1. FC Union Berlin: Rönnow - Rousillon (Trimmel), Leite, Knoche, Doekhi, Juranovic - Haberer (Pantovic), Khedira, Laidouni (Thorsby) - Behrens (Jordan), Becker (Michel)
Borussia Mönchengladbach: Omlin - Scally (Lainer), Itakura, Elvedi, Bensenbaini (Netz) - Weigl, Kone, Hofmann, Neuhaus (Ngoumou), Stindl (Plea) - Thuram (Friedrich)
Goals: 1-0 Becker (60)
Union have good memories of Borussia Mönchengladbach. From the mythical Cup semi-final in 2001 - and Ronny Nikol’s bottle blonde barnet, and his roars to the Waldseite as he tucked away the winning penalty - to the astonishing denouement to October’s last league clash when Danilho Doekhi took the roof off the Alte Försterei with his last-touch-of-the-match winner.
They hadn’t lost to their storied hosts since a 4-1 mauling at the Alte Försterei three years ago. Five games. It is a remarkable run against a side who occupy one of the highest places in the German footballing pantheon, and they showed few signs of wanting to give up that record on Sunday evening. Union were disciplined and organised, they were also keen going forwards and capped things with a lovely goal.
Urs Fischer had cause for optimism before kick off, but then, naturally, he refused to suggest that Union were were anything other than outsiders for this one, praising Gladbach’s speed and their ability to play between the lines. He's not a man to look further than the next task immediately at hand; he's not a man who will risk the possibilities opening up to his side with every game to the chance of hubris.
But he made a single change to the side who had fought their way through half an hour a man down against Bochum last week, with Diogo Leite returning for the suspended Paul Jaeckel next to Robin Knoche and Danilho Doekhi, with Jerome Rousillon and Josip Juranovic on the flanks. Rani Khedira, as ever, the ink still drying on the new extension of his contract, was holding the midfield alongside Aissa Laidouni and Janik Haberer.
Few knew when he first arrived from Augsburg that Khedira would develop into the player he has, into one of the finest central midfielders in the land. When he talked of ending his career at Union, he was setting hearts a-flutter across Köpenick.

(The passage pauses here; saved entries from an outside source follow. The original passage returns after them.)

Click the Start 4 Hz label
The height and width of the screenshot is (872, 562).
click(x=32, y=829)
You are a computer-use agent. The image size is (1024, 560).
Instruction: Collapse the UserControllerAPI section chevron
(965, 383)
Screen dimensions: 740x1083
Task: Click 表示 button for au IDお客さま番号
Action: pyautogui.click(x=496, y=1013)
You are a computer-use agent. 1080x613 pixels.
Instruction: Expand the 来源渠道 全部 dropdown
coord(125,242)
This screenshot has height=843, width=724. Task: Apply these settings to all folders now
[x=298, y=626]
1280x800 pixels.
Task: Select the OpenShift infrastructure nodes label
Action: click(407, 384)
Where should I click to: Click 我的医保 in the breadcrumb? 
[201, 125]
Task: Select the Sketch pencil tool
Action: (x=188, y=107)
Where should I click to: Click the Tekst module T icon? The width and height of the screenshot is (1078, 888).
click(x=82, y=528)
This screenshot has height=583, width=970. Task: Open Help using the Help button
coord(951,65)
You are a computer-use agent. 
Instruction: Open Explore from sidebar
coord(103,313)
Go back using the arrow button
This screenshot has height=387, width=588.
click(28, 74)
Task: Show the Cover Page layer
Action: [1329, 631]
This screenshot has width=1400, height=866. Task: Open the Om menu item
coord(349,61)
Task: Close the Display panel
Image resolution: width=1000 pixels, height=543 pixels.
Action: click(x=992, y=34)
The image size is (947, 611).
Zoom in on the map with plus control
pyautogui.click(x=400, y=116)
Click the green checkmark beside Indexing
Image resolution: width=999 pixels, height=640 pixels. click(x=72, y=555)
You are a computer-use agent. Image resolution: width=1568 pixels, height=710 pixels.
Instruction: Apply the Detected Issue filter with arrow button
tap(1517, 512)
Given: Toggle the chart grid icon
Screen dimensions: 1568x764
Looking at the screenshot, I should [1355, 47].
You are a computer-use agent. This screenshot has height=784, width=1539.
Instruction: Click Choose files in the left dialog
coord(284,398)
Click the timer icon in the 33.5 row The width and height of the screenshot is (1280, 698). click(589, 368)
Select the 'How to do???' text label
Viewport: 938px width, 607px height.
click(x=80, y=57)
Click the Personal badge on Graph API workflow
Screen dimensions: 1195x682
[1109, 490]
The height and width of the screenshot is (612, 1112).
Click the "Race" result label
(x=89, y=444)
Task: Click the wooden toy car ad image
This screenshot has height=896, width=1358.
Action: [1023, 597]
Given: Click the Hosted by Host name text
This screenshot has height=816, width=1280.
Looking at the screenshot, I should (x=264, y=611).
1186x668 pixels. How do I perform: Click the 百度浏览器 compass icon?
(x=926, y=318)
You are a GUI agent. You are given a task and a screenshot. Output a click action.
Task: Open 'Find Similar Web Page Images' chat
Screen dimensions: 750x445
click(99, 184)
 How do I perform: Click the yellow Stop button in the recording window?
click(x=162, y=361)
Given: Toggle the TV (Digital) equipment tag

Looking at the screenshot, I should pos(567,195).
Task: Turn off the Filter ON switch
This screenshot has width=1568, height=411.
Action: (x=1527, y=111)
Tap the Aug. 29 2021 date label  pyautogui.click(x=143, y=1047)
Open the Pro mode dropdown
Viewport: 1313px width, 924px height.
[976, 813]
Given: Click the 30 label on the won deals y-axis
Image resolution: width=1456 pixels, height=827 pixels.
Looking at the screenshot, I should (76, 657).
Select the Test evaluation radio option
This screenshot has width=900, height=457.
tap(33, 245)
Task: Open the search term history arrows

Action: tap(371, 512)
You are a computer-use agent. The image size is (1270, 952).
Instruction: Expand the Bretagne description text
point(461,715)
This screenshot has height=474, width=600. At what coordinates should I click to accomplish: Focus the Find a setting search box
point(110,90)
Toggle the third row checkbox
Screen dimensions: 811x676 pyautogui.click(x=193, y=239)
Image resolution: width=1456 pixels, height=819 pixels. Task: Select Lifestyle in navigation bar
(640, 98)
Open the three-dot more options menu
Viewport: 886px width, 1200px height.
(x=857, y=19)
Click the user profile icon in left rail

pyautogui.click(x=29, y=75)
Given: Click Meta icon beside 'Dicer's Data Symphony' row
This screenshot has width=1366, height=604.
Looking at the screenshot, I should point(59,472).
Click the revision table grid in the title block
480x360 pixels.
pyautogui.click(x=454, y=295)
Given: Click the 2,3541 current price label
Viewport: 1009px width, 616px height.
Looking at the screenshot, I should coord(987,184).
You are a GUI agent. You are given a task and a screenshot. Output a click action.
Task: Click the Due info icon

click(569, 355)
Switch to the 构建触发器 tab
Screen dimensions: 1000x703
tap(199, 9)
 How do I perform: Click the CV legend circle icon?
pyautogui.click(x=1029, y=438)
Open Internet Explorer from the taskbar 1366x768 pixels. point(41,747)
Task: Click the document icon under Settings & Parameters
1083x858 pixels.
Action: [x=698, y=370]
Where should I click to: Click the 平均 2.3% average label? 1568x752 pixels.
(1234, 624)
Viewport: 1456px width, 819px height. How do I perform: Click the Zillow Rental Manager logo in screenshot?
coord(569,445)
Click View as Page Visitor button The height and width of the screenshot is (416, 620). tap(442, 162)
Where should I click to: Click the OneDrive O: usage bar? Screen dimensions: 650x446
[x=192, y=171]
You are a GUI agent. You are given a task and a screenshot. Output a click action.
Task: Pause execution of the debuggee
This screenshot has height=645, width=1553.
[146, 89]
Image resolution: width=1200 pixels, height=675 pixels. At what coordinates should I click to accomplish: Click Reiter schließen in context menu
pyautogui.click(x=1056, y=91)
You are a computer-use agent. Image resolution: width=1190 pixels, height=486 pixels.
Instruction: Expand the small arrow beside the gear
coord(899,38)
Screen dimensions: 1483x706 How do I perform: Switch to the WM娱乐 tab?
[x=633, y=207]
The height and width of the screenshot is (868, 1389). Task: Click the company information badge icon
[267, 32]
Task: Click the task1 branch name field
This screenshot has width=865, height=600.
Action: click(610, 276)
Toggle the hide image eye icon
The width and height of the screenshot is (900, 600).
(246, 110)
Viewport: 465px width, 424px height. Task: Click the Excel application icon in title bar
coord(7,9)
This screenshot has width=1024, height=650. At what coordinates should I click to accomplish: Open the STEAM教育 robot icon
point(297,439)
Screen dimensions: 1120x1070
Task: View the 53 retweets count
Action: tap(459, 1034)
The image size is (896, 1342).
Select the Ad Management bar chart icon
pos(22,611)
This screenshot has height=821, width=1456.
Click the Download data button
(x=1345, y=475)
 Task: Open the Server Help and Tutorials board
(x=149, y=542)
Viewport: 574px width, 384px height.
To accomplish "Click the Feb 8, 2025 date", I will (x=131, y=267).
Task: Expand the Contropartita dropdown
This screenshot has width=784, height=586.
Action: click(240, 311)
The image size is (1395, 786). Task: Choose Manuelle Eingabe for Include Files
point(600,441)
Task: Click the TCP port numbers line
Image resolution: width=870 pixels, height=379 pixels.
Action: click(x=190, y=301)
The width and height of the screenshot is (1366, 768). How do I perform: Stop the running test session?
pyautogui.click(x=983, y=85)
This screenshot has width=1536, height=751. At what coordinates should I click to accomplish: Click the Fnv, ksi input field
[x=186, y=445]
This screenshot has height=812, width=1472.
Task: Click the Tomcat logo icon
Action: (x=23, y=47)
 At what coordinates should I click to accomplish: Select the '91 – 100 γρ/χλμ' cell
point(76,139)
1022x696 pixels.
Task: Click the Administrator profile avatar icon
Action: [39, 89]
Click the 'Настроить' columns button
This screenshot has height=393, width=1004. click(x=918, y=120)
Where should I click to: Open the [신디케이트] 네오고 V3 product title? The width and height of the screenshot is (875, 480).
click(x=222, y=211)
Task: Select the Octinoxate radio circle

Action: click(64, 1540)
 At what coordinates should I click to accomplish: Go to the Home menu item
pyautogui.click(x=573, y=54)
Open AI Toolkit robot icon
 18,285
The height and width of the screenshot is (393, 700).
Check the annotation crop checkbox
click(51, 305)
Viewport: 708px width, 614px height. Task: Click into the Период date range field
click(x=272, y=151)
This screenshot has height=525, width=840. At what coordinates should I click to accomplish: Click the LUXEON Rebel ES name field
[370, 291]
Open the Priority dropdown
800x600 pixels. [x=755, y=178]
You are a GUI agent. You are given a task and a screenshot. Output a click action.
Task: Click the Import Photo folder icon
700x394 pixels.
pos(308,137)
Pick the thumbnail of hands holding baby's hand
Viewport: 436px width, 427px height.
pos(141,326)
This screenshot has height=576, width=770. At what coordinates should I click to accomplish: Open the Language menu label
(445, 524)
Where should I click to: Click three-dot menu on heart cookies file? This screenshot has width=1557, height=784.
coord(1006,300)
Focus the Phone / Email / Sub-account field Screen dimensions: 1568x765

Sheraldo Becker and Kevin Behrens, meanwhile, were given the chance to continue their partnership up front, Fischer having dismissed talk of Behrens’ miss against Bochum. The striker had his full confidence, he said, preferring to focus on the superb finish he had ruled out for offside previously.
Behrens had good memories of Gladbach, too, of course. He scored the opener in that wild encounter back in October.
A cautious first half remains goalless.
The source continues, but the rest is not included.